Removing the burlap. However, some opt to remove the burlap because they believe leaving the burlap and cage negatively affects the long-term health of the tree. The thought is that burlap hinders root development by creating a barrier between the root ball and natural soil as it decomposes and a cage is an immovable object the tree cannot grow around.
In some circumstances, removing the burlap is the only option. When synthetic burlap is used it must be removed. It’s mostly made of plastic, which means it will not decay and will impact the outward growth of roots.
Planting balled-and-burlapped trees
- Dig a hole that is twice the diameter, but is no deeper than the root ball.
- Set the tree in the hole so that it is upright and correctly positioned.
- Remove twine from around the base of the tree trunk and basket.
- Check the burlap by burning a little piece of it. Natural burlap will burn to ash, while synthetic burlap will melt and form a bead.
- If the burlap is plastic, use a sharp knife to remove as much as possible without breaking up the root ball.
- If the burlap is natural and you’ve decided to leave it on, fold it down along the sides of the root ball where it can be left in the planting hole to decompose.
- If there is a wire cage, cut and remove the top one-third of the basket so it doesn’t strangle the tree as it grows.
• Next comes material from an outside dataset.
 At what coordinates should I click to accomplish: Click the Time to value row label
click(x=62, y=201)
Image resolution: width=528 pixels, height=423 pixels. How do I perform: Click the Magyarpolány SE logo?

The bottom of the cage can be left intact.
- Start backfilling the hole with dirt you removed to dig the hole until it is half full.
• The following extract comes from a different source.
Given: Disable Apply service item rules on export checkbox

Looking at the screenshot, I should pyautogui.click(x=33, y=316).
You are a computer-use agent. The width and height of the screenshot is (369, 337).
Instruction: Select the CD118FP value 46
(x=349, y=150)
- Tamp down the soil without packing it too tightly.
- Saturate the dirt with a gentle stream of water to settle the soil and remove large air pockets. Do not over-saturate the soil into a slurry.
- After the water soaks in, finish backfilling the hole so that it’s even with the base of the tree trunk. The portion that flares outward should be visible. In trees without this characteristic, the soil should only be backfilled to cover the topmost roots.
- Add a 4-6 inch layer of straw or mulch to hold in moisture.
- Your newly planted tree should be watered every 7-10 days when there’s no precipitation.
- Wait to fertilize until spring and even then only fertilize lightly.